Il romanzo è strutturato su due piani narrativi: il presente del protagonista e il suo passato. A cosa è riconducibile questa scelta?
“La scelta è veicolata dalla profonda convinzione che il nostro passato e il nostro presente siano intimamente legati e inscindibili. Ho cercato di mostrare, attraverso il doppio piano narrativo, come le radici di certi atteggiamenti e risposte che diamo nel nostro vissuto attuale alle sollecitazioni siano da ricercarsi in ciò che abbiamo sperimentato nei primi anni di vita e di crescita.
Ciononostante il romanzo vuole dimostrare anche con la sua conclusione inaspettata che la vita può sorprenderci sempre e che il suo tenore dipende proprio dal nostro modo di porci di fronte agli eventi; vuole dire a gran voce che il nostro passato ci condiziona senza dubbio ma non ci imbavaglia in modo irrimediabile”.
Hai affrontato un tema delicato: quello di un amore materno mancato. Quali atteggiamenti provoca e quali crepe lascia nei sentimenti di Giuseppe?
“E’ innegabile che la mancanza di una figura materna costante e rassicurante in età così tenera lasci dei segni da cui non è facile riscattarsi: il mio protagonista impara fin da piccolo a non fidarsi mai completamente dei sentimenti e a non abbandonarvisi per la paura di subire un nuovo rifiuto, impara ad amarsi da sé come avrebbe voluto essere amato, a sentirsi indipendente da tutti sotto ogni punto di vista e sviluppa un atteggiamento narcisistico e infantile, nel tentativo di recuperare da adulto quel ruolo di figlio che sente gli è mancato. “Adulto troppo presto, bambino per sempre”.
Tuttavia è un personaggio pieno di risorse che cerca in se stesso il motivo di riscatto e che dopo un percorso lungo una vita coglie infine come ci sia una strada da percorrere anche fuori da sé che lo farà riavvicinare con fiducia autentica agli altri”.
Quale messaggio e quali emozioni vuoi lasciare ai lettori attraverso il tuo libro?
“Ho cominciato a scrivere questo romanzo pensando di raccontare una vicenda altrui che mi aveva colpita, ma nel farlo mi ci sono sentita coinvolta in prima persona e ho colto la sua universalità, nella misura in cui tutti noi ambiamo ad essere amati e voluti in primis dai nostri genitori e accolti dal nostro ambiente.
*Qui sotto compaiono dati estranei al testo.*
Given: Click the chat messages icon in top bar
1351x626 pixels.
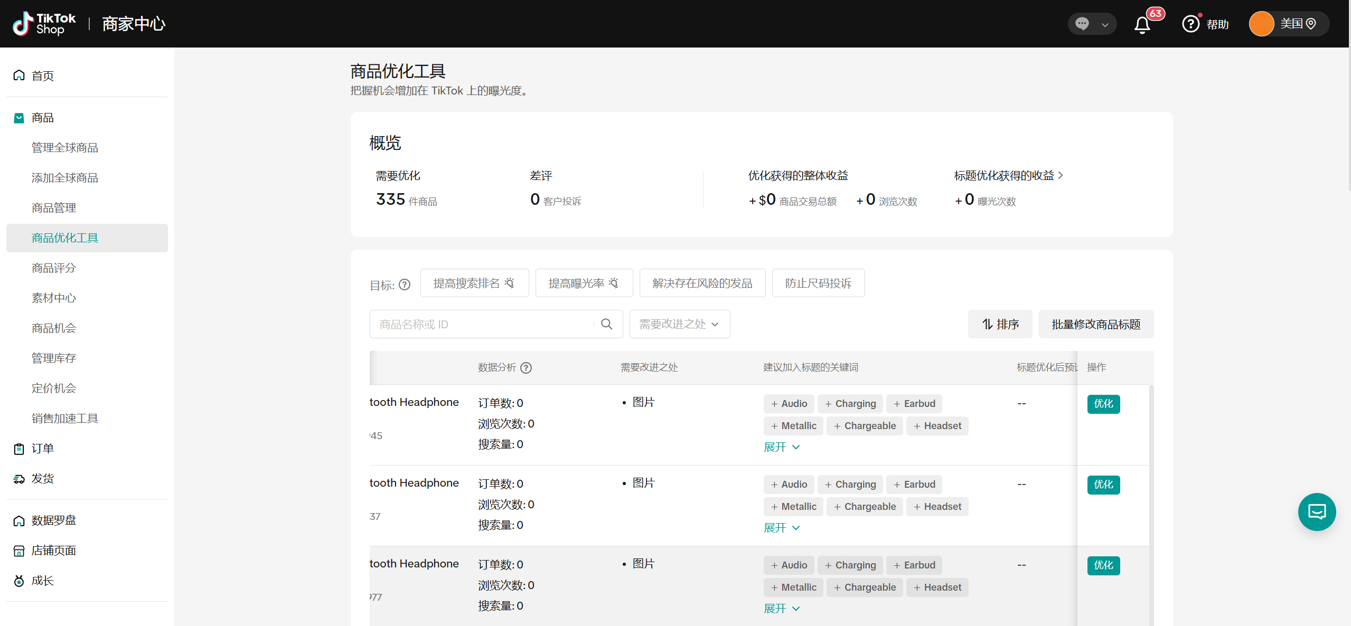Looking at the screenshot, I should pyautogui.click(x=1082, y=24).
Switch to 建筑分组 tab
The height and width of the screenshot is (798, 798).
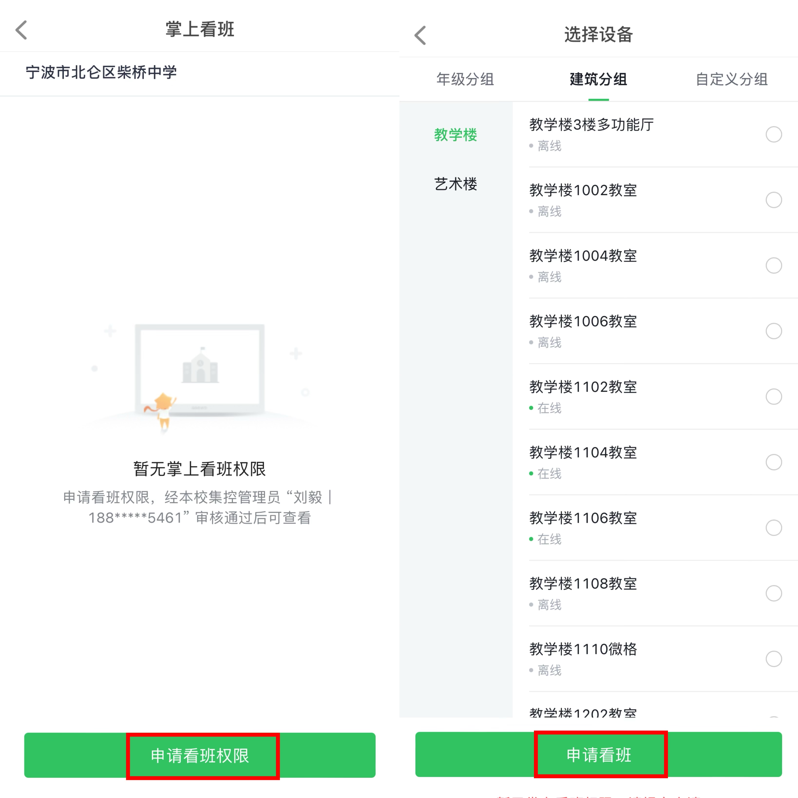pyautogui.click(x=599, y=79)
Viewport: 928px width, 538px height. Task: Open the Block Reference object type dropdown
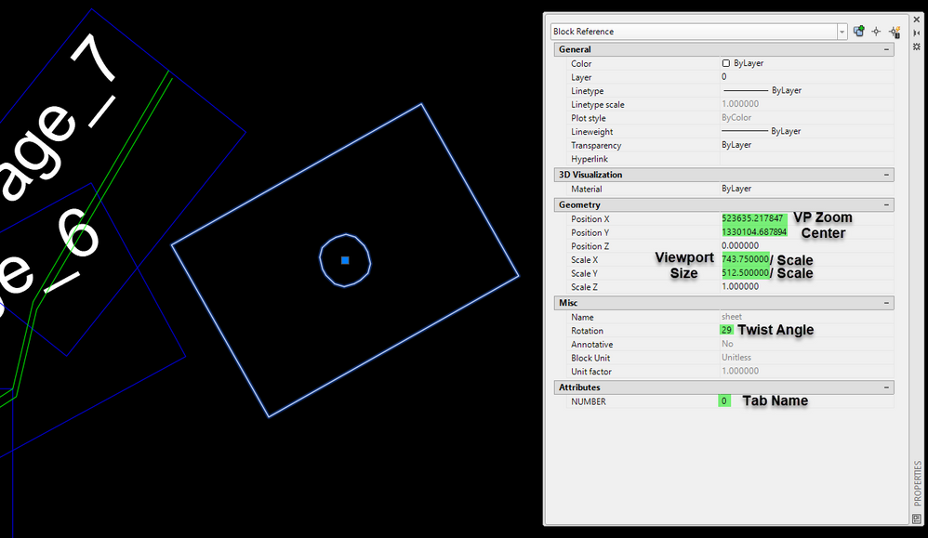[842, 32]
Eppure quasi tutti abbiamo nel nostro passato un tessuto personale (famigliare, scolastico, di salute, economico, sociale), piccoli o grandi momenti che ci hanno messo alla prova e ci hanno segnato e plasmato nel carattere. E’ in questo senso che il libro parla a ciascun lettore che in quella storia si può ritrovare.
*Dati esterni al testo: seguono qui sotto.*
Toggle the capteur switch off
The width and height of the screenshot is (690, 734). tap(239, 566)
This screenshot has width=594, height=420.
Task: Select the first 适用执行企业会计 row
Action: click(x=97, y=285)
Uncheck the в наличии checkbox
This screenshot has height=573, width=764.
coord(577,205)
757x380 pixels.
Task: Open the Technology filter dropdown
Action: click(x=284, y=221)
Quello che voglio esprimere è appunto la convinzione ferrea che questo background non ci paralizza, non ci determina senza seconde, terze, quarte occasioni: il mio protagonista ci mostra che abbiamo sempre la possibilità di prendere in mano la nostra vita e farne un’esperienza unica e piena. Questa certezza e questa concreta speranza è ciò che voglio condividere con chi mi legge”.
Questo è il tuo romanzo d’esordio: che tipo di scrittrice hai scoperto di essere e pensi di continuare a raccontare storie?
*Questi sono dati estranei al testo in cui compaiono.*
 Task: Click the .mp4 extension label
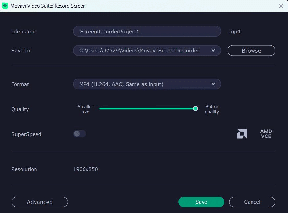[234, 32]
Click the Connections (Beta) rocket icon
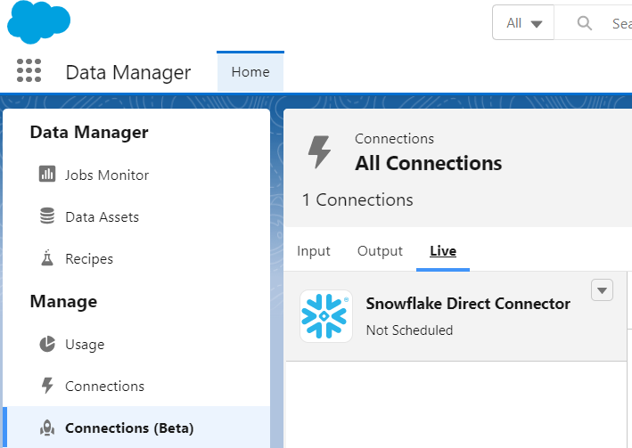The height and width of the screenshot is (448, 632). 47,428
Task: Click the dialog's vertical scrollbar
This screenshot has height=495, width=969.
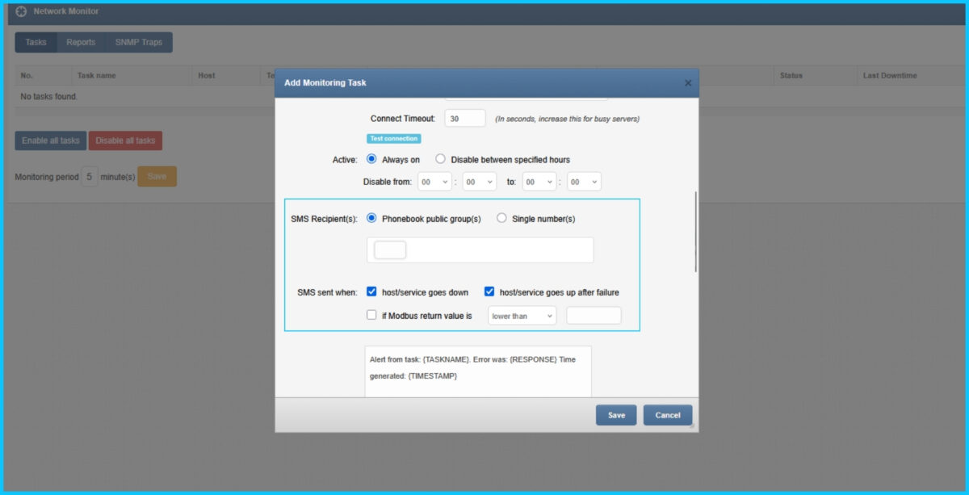Action: tap(695, 232)
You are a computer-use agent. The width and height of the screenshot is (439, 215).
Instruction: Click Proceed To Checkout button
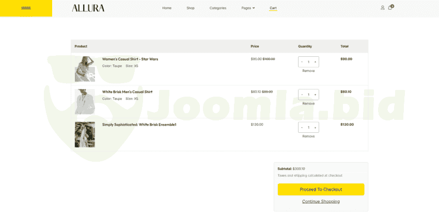[321, 189]
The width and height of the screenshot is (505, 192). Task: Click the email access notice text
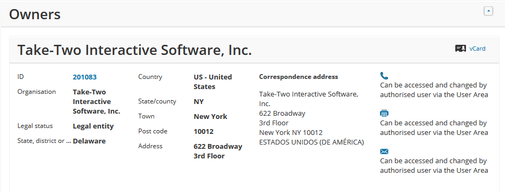434,166
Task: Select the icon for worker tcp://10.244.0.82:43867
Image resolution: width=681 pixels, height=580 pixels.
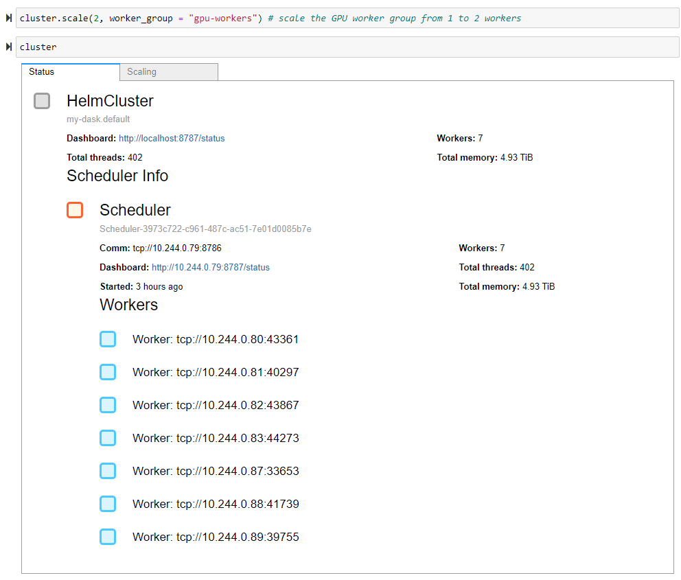Action: pyautogui.click(x=108, y=404)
“Mi auguro che questo sia solo un primo passo e che con infinite letture, studio, esercizio e confronti io possa continuare a crescere e ad esprimermi in questa modalità. Sono una persona che si stupisce continuamente per tutto il bello in cui si imbatte, che rimane ammaliata dall’unicità che si nasconde nelle vite apparentemente ordinarie di ciascuno, che ama trovare negli incontri fatti quel messaggio di passione per la vita di cui abbiamo tanto bisogno.
Quindi spero di riuscire a continuare a parlare di emozioni, attingendo per le mie narrazioni a storie vere da sviluppare, approfondire e far conoscere. Ho un paio di progetti nel cuore, uno in particolare per il quale per ora mi sto documentando con numerose letture e incontri; sto cominciando ad abbozzare in questo periodo le prime pagine e sento già crescere l’emozione del raccontare”.